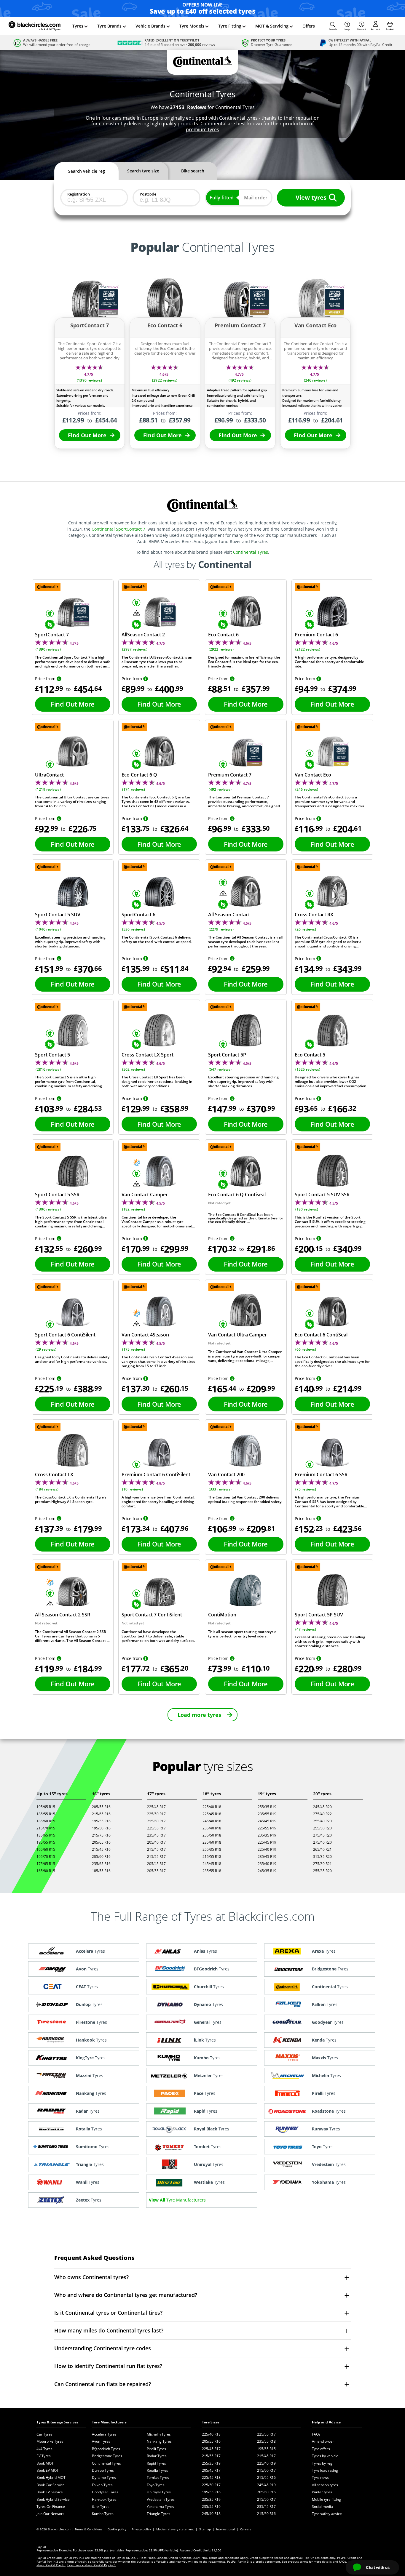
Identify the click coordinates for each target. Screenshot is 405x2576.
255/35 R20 (322, 1870)
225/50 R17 (156, 1813)
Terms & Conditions (88, 2529)
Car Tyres (44, 2434)
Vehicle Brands (150, 26)
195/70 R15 (45, 1856)
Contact (361, 29)
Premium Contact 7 (229, 775)
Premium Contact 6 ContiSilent (156, 1474)
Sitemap (205, 2529)
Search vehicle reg (86, 171)
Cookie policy (117, 2529)
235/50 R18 (212, 1835)
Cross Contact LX (54, 1474)
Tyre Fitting (229, 26)
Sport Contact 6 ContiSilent (65, 1335)
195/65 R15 (45, 1806)
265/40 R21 (322, 1849)
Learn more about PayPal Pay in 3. (91, 2565)
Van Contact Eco (313, 775)
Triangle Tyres (158, 2513)
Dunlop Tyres (103, 2470)
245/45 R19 (267, 1820)
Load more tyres (199, 1714)
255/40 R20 (322, 1820)
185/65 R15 (45, 1835)
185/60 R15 (45, 1820)
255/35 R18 (212, 1849)
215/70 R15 (45, 1828)
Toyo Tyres (156, 2484)
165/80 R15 (45, 1870)
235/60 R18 (212, 1842)
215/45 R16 (101, 1849)
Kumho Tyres (103, 2513)
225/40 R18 (212, 1806)
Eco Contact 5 (310, 1055)
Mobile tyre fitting (326, 2499)
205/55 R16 (101, 1806)
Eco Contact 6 (223, 635)
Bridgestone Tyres (107, 2455)
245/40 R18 (212, 1820)
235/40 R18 (212, 1828)
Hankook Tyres (104, 2499)
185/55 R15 (45, 1813)
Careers (245, 2529)
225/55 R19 (267, 1828)
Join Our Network (50, 2513)
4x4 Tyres (44, 2448)
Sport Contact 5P (227, 1055)
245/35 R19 (267, 1870)
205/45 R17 (156, 1863)
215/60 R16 (266, 2513)
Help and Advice (326, 2422)
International (225, 2529)
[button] (333, 26)
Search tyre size (143, 171)
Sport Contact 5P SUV (319, 1615)
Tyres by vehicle (325, 2455)
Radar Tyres (157, 2455)
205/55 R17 (156, 1870)
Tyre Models (191, 26)
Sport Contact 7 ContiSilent (152, 1615)
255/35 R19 (267, 1806)
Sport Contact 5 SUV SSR (322, 1194)
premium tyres (202, 129)
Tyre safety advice (327, 2513)
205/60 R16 (101, 1856)
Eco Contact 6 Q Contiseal (237, 1194)
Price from (45, 678)
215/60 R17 (156, 1820)
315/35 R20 (322, 1856)
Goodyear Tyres (105, 2492)
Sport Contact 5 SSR (57, 1194)
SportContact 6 (138, 915)
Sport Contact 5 (52, 1055)
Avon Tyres (101, 2441)
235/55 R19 (267, 1813)
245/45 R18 (212, 1863)
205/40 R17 (156, 1842)
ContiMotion (222, 1615)
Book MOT (45, 2463)
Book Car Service (50, 2484)
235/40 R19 (267, 1863)
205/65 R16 (101, 1842)
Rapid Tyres (156, 2463)
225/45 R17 (156, 1806)
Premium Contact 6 (316, 635)
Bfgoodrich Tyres (106, 2448)
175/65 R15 (45, 1863)
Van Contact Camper (145, 1194)
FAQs (316, 2434)
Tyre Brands (109, 26)
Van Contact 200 (226, 1474)
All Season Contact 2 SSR (62, 1615)
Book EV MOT (47, 2470)
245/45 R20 (322, 1806)
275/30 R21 (322, 1863)
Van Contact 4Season (145, 1335)
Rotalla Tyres (157, 2470)
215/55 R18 (212, 1856)
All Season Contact (229, 915)
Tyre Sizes (210, 2422)
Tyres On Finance (50, 2506)
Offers (308, 26)
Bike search (192, 171)
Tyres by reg (322, 2463)
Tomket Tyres (158, 2477)
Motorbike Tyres (49, 2441)
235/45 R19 (267, 1856)
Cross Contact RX (314, 915)
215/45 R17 (156, 1849)
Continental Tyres (250, 552)
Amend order (323, 2441)
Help (347, 29)
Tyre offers (321, 2448)
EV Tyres (43, 2455)
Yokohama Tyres (160, 2506)
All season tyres (325, 2484)
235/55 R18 (212, 1870)
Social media (322, 2506)
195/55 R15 (45, 1842)
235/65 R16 (101, 1863)
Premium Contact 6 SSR (321, 1474)
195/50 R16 (101, 1828)
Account (375, 29)
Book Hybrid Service (53, 2499)
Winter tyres (322, 2492)
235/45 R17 (156, 1835)
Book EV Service (49, 2492)
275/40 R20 (322, 1842)
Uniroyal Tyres (159, 2492)
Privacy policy (141, 2529)
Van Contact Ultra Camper (237, 1335)
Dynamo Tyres (104, 2477)
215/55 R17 (156, 1856)
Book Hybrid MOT (51, 2477)
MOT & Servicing (271, 26)
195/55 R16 (101, 1820)
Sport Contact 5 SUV (57, 915)
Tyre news (320, 2477)
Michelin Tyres (159, 2434)
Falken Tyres (102, 2484)
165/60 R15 (45, 1849)
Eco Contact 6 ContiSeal (321, 1335)
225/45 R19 (267, 1842)
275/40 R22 (322, 1813)
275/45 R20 (322, 1835)
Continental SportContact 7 (118, 529)
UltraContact (49, 775)
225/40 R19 (267, 1849)
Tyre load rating (325, 2470)
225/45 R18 (212, 1813)
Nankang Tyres (159, 2441)
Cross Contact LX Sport (147, 1055)
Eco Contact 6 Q (139, 775)
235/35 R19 (267, 1835)
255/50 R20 (322, 1828)
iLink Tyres (100, 2506)
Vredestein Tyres (161, 2499)
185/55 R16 (101, 1870)
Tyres (77, 26)
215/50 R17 (266, 2499)
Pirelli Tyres (156, 2448)
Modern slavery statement (175, 2529)
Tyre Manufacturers (109, 2422)
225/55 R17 (156, 1828)
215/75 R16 (101, 1835)
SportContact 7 (52, 635)
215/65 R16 (101, 1813)
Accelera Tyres (104, 2434)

> WHAT YOU HAVE TO DO: Look over the material above and report each line holding "Service".

> EXERCISE SOLUTION:
Book Car Service (50, 2484)
Book Hybrid Service (53, 2499)
Book EV Service (49, 2492)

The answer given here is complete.